TNBC is an aggressive subtype that accounts for about 15% of breast cancers. Lacking estrogen, progesterone, and HER2 receptors, TNBC is harder to treat and has fewer therapeutic options. It carries a higher risk of early recurrence and metastasis, with an average time to metastatic recurrence of 2.6 years vs 5 years for other breast cancers. The five-year survival rate for mTNBC is just 12%, compared to 28% for other metastatic breast cancers.

While PD-1/PD-L1 inhibitors plus chemotherapy have improved options for PD-L1–positive advanced TNBC, outcomes remain poor. Sacituzumab govitecan has shown significant benefit in pretreated mTNBC and may help address this unmet need.

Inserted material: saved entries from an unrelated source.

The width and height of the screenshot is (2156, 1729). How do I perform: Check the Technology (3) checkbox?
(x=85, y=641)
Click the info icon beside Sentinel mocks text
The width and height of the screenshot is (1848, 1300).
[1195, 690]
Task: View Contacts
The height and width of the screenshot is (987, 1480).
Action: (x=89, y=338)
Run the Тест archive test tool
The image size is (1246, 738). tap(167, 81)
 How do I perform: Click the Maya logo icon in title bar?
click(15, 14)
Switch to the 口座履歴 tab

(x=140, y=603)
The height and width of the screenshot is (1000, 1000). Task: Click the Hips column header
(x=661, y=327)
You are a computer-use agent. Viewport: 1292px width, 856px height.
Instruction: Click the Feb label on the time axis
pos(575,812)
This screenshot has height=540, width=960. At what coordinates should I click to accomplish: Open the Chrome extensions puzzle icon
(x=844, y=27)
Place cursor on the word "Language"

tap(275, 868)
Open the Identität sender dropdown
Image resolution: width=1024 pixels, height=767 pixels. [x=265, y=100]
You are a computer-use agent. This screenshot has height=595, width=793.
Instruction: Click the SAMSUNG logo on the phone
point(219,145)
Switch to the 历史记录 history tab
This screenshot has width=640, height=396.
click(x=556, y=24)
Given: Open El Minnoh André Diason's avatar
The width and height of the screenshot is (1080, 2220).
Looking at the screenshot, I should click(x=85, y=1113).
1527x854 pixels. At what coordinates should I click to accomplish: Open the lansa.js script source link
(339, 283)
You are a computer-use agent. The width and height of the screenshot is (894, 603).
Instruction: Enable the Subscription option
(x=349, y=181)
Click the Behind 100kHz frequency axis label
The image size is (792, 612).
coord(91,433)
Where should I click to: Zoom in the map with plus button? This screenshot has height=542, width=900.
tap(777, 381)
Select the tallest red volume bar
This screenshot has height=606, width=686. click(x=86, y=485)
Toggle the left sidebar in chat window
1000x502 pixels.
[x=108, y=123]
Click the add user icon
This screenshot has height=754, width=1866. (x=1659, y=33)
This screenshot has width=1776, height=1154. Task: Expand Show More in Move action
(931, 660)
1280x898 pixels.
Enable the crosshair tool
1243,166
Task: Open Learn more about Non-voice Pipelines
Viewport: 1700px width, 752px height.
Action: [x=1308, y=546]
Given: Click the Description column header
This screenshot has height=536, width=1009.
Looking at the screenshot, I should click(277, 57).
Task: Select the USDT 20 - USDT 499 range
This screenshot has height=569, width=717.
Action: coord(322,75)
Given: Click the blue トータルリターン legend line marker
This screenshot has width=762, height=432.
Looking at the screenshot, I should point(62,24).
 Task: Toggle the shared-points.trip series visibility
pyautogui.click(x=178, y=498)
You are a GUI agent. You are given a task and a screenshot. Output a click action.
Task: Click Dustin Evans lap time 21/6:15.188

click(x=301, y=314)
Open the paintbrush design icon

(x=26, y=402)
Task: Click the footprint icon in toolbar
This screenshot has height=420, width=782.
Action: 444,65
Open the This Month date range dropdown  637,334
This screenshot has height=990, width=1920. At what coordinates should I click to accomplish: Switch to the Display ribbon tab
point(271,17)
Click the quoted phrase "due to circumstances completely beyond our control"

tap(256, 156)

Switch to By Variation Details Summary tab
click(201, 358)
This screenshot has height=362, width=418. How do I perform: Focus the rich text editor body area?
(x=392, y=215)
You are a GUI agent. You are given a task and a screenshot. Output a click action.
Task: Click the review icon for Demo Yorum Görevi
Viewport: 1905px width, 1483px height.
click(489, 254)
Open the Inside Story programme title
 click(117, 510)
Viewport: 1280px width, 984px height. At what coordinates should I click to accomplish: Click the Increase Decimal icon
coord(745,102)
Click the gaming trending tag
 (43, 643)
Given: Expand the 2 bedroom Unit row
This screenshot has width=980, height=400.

As of March 3, 2025, sacituzumab govitecan plus pembrolizumab (n = 221) improved median PFS to 11.2 months vs. 7.8 months with chemotherapy (cytotoxic agents) plus pembrolizumab (n = 222), reducing the risk of progression or death by 35% (HR 0.65; p < .001). Six- and 12-month PFS rates were higher in the sacituzumab arm (72% and 48%) vs chemotherapy (63% and 33%). OS data were immature (26% maturity) but favored sacituzumab despite 43% crossover from the chemotherapy arm. Median OS was not reached in either group; OS HR was 0.89. ORR was 60% with sacituzumab vs. 53% with chemotherapy. CR/PR rates were 13%/47% vs. 8%/45%. Median DOR was longer with sacituzumab (16.5 vs. 9.2 months); median time to response was 1.9 months in both arms. TEAEs occurred in >99% of patients; grade ≥3 in 71% (sacituzumab) vs. 70% (chemotherapy). Serious AEs: 38% vs. 31%; treatment-related: 28% vs. 19%. TEAEs led to discontinuation in 12% (sacituzumab) vs. 31% (chemotherapy); fatal TEAEs occurred in 3% of patients in both arms.

KOL insights: 

“The rate of SAEs was higher in the sacituzumab govitecan plus pembrolizumab group compared with the chemotherapy plus pembrolizumab group; however, the rate of TEAEs leading to dose reduction or treatment discontinuation was lower.” Expert Opinion.

Conclusion:

Sacituzumab govitecan plus pembrolizumab significantly improved PFS compared to chemotherapy plus pembrolizumab in patients with previously untreated, PD-L1–positive advanced TNBC, with a median PFS of 11.2 vs 7.8 months. This benefit was both statistically significant and clinically meaningful, accompanied by durable responses and a favorable safety profile. Notably, sacituzumab govitecan plus pembrolizumab was associated with fewer treatment discontinuations due to adverse events and no new safety signals. These findings support its potential role as a new standard of care in this high-risk population.